Expedia Group, Inc. (EXPE) reports a profit for the fourth quarter of 2020 after the closing bell on Thursday. Analysts expect a loss of USD 1.92 per share on sales of USD 1.13 billion. When hit Earnings per share (EPS) will represent a decrease of $ 3.16 from earnings of $ 1.24 reported in the fourth quarter of 2019. The stock rose more than 4% after its release in the third quarter of November despite a 57.7% year-over-year revenue decline and added another $ 24% when Pfizer Inc. (PFE) reported positive vaccine results.
The central theses
- Expedia reports the results for the fourth quarter of 2020 after the closing bell.
- The company is expected to see another quarterly loss and revenue decline.
- The share hit a multi-year high in anticipation of a recovery in the second half of the year.
- Given the mixed travel prospects, the current price level does not appear to be sustainable.

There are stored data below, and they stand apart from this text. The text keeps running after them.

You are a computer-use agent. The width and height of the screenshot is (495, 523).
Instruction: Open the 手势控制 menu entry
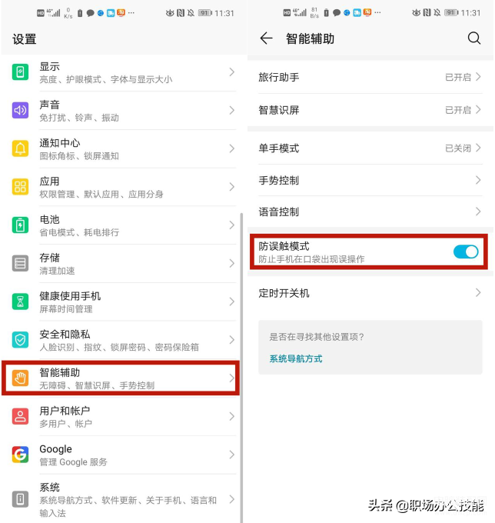[x=370, y=181]
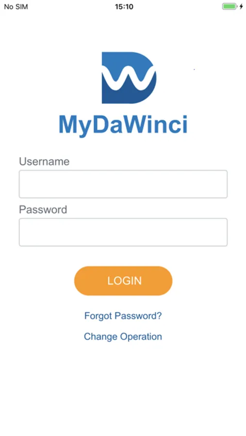This screenshot has width=246, height=436.
Task: Click the 15:10 clock in status bar
Action: pos(124,7)
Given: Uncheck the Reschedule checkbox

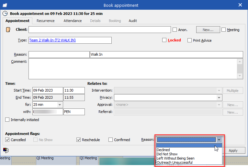Looking at the screenshot, I should (78, 140).
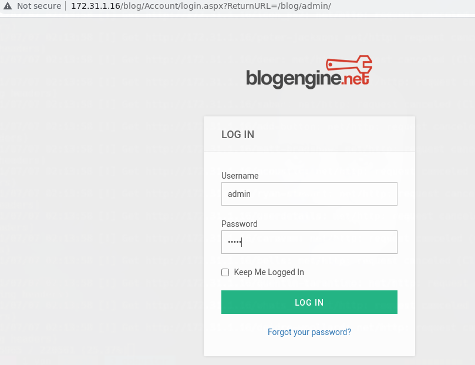Click the "Keep Me Logged In" label text
This screenshot has height=365, width=475.
269,272
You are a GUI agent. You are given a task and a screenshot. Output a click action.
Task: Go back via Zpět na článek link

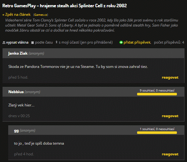coord(16,15)
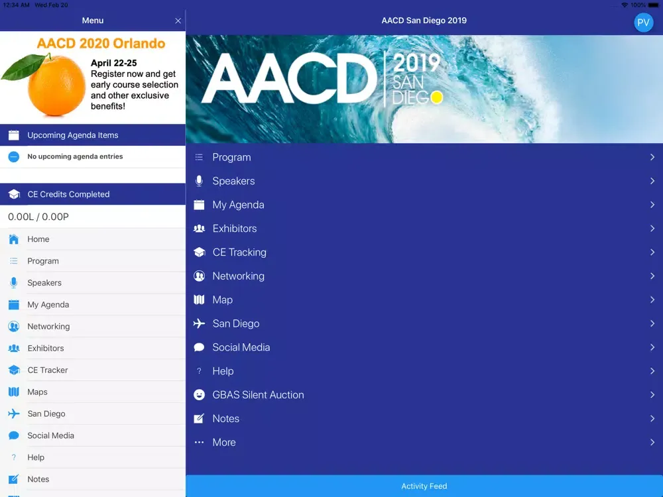
Task: Tap the GBAS Silent Auction smiley icon
Action: click(x=198, y=395)
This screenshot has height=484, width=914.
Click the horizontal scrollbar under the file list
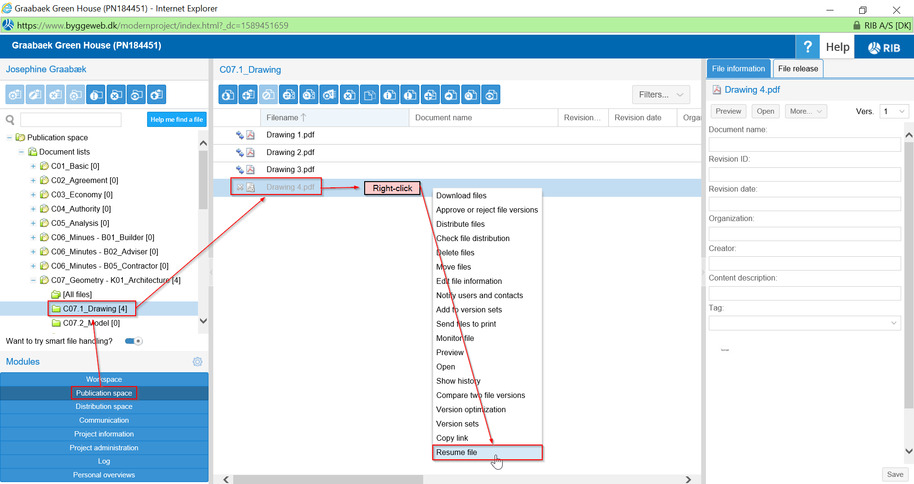coord(328,479)
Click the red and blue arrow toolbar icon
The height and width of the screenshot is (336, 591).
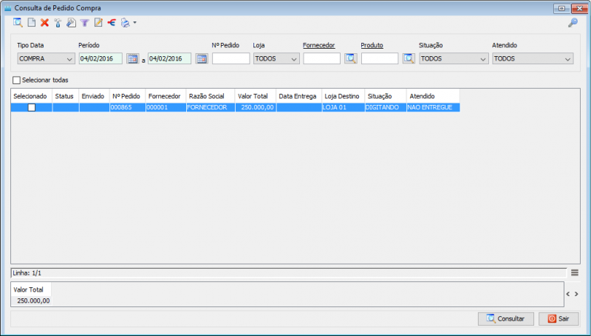coord(112,23)
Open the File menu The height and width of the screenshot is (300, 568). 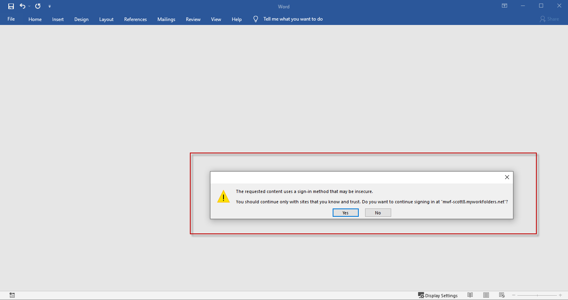click(x=11, y=19)
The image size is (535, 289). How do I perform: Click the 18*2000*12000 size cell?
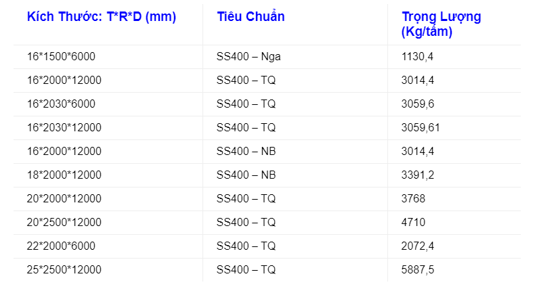tap(64, 175)
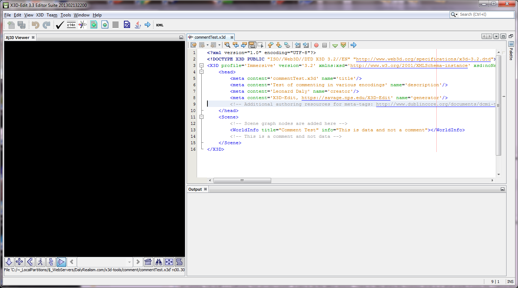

Expedia shares are trading near a three-year high, and market participants are reloading their shares in anticipation of a recovery in the second half of the year. It seems foolhardy, however, as the pre-pandemic stock was stuck in a downtrend that was held up by customers finding better deals on airlines and hotels. These headwinds are likely to recur once vaccination treatment is complete and lost time is made up by visits to family and worldwide vacation destinations.
A December report by the aviation industry forecast that passenger numbers would remain below 2019 levels until “2024 at the earliest”, compounded by the decline in business travel. Estimates were based on a Gallup poll that only 58% of Americans would take a vaccine, but the latest poll raised that estimate to 70%. In addition, researchers now believe that 43% of Americans have had COVID-19 or have taken at least one dose of vaccine, bringing the country much closer to herd protection.
The Wall Street consensus on Expedia has upgraded to an “Overweight” rating based on 13 “Buy”, 1 “Overweight” and 15 “Hold” recommendations. An analyst recommends that shareholders close positions and step on the sidelines. Price targets Currently, they range from a low of $ 88 to a street high of $ 180, while the stock will open the session about $ 9 above the median of $ 140 on Thursday. Reward: Given this placement and the 300% advance on the March 2020 low, the risk is not favorable for a new engagement.
Toppy is a financial slang term used to describe markets that are making unsustainable highs. The term toppy can be used to describe a stock, sector, or broad market index like that S&P 500 indexThis has resulted in longer profits, but there is analyst sentiment or general market consensus that a possible reversal is imminent.